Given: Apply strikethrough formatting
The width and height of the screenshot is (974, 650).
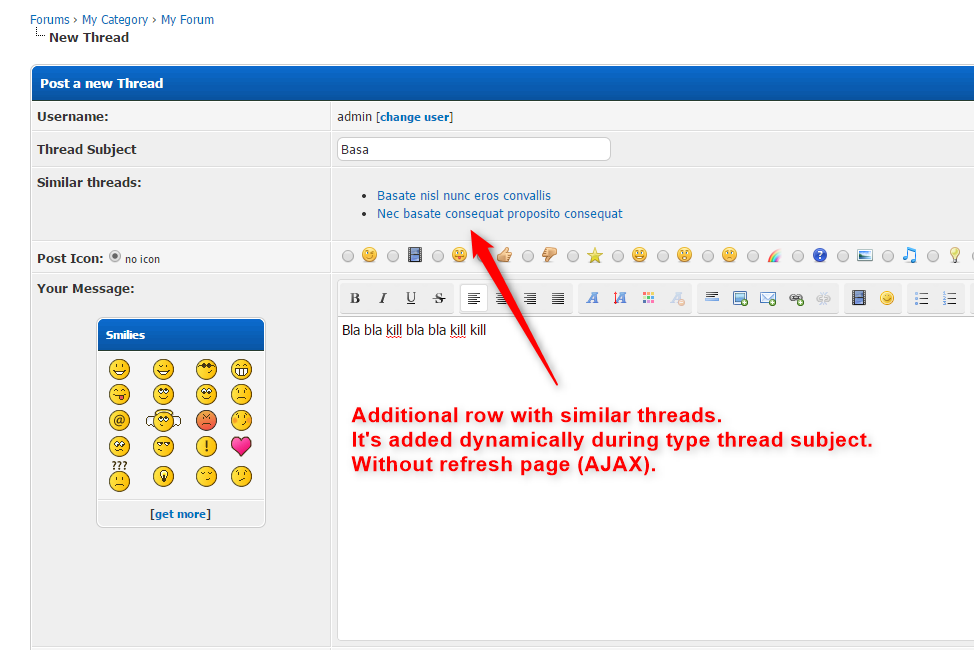Looking at the screenshot, I should [439, 298].
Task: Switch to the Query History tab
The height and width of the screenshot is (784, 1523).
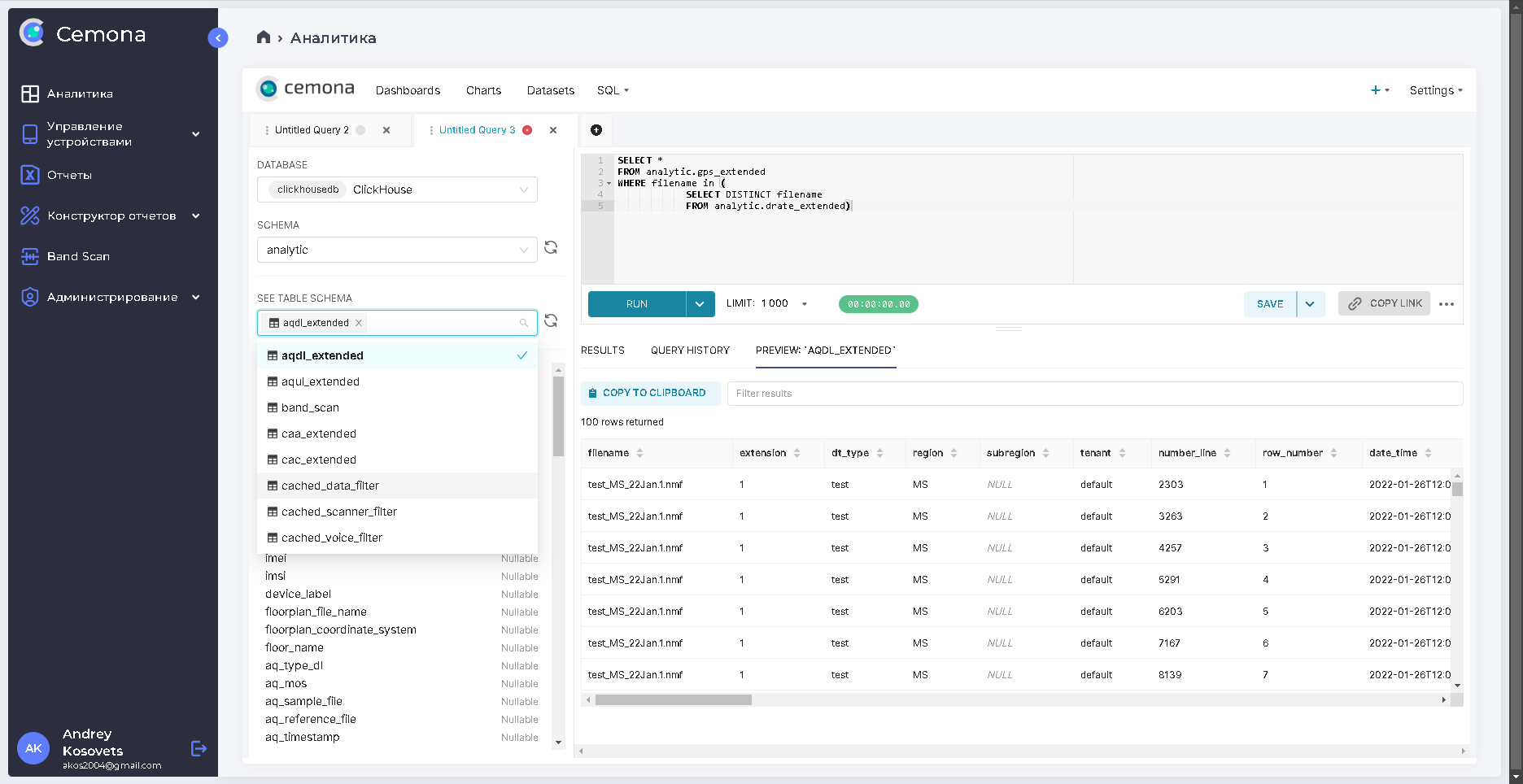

*WHAT IS REQUIRED:*
If an entry above holds a picture, leave that picture out and print the rest exactly.

*EXERCISE ANSWER:*
Given: Apply strikethrough formatting
The width and height of the screenshot is (974, 650).
Looking at the screenshot, I should [439, 298].
Task: Switch to the Query History tab
The height and width of the screenshot is (784, 1523).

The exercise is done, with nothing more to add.